Do you use Windows Defender to protect your computer? If so, open up the Windows Task Manager (Ctrl + Shift + Esc or Start Menu > Task Manager), scroll through the list of background processes and you will find a process called Antimalware Service Executable and its corresponding file msmpeng.exe.
This process allows Windows Defender to continuously monitor your computer for potential threats and provide real-time protection against malware and cyberattacks. At the same time, however, it can also be the cause of disproportionately high CPU usage.
Another Windows Defender feature that may be responsible for slowing down your system is its Full Scan, which performs a comprehensive check of all files on your computer. Full Scan relies heavily on the CPU and is not afraid to use whatever resources your system has available; as a result, you may experience lag, delays, hanging and other system disruptions when it is running.
While it is normal for antivirus programs to consume system resources when running a scan, Windows Defender is far greedier than most. It is known to use excessive CPU for longer periods of time and carry out scans right when you’re waking up the computer to quickly send an email or check a website.
Although this can be frustrating, it’s important that you don’t disable Windows Defender without first installing another IT security solution – after all, it may be the only thing that stands between your computer and the bad guys! Let the program do its job, resolve any threats and then follow these steps to prevent the issue from happening again:
Fix #1: Change Windows Defender’s scheduling options
For most people, the high memory usage caused by Antimalware Service Executable typically happens when Windows Defender is running a full scan. We can remedy this by scheduling the scans to take place at a time when you’re less likely to feel the drain on your CPU.
- Open the Start menu, type “task scheduler” and click the top result to launch the program.
- In the navigation pane on the left, double click Task Scheduler Library. Continue to expand these folders and navigate to the following destination: Library/Microsoft/Windows/Windows Defender.
- When you have opened the Windows Defender folder, double click Windows Defender Scheduled Scan, located in the middle pane.
- Click the Conditions tab, uncheck all optionsand click OK. This will clear your scheduled scans.
- To protect your computer, it is important to schedule some new scans, but we can do this in a way that will reduce the impact on your system’s performance. To do so, double clickWindows Defender Scheduled Scan, select the Triggers tab and click New.

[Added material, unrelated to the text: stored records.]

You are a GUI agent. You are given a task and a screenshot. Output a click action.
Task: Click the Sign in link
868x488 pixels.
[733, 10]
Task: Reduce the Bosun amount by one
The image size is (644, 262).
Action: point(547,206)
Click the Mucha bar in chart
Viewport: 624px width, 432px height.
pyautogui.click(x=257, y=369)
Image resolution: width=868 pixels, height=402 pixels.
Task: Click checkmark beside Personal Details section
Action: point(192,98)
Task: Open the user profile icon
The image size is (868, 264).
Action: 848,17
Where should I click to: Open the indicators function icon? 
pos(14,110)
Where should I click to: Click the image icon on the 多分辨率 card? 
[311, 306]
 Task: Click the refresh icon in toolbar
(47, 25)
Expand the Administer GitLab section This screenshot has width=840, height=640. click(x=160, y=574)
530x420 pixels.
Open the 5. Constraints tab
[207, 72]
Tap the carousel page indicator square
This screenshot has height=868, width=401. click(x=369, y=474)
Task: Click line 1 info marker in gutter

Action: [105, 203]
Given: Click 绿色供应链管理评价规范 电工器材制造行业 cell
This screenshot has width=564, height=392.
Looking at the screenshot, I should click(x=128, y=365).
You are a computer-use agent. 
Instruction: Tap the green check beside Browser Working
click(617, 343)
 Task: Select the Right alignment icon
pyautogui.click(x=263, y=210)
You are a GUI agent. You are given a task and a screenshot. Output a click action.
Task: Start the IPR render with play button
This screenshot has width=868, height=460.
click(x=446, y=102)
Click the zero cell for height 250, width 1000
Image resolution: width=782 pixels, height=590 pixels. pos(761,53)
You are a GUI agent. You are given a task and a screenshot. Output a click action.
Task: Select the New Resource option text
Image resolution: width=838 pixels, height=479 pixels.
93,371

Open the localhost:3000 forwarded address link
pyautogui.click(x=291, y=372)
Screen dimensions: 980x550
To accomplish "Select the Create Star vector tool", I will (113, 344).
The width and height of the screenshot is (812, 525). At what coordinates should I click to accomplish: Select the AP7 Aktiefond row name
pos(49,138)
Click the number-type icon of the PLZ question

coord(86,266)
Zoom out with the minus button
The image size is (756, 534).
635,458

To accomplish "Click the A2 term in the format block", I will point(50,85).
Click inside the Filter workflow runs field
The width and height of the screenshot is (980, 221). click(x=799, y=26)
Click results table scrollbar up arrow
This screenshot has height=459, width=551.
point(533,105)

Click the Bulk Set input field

- Create a new scan schedule that suits your needs, selecting options that strike the balance between protection and system efficiency. As a guideline, we recommend (at minimum) weekly scans at a time when you’ll be unlikely to notice the increased CPU usage.
- Repeat the process for the three remaining services (Windows Defender Cache Maintenance, Windows Defender Cleanup, Windows Defender Verification) found in the Library/Microsoft/Windows/Windows Defender folder.
Fix #2: Add Antimalware Service Executable to Windows Defender’s exclusion list
During its scans, Windows Defender checks every single file on your computer – including itself. This can occasionally result in some interesting interactions and is a common source of system lag. To prevent this from happening, you can simply instruct Windows Defender to skip itself when performing a system scan.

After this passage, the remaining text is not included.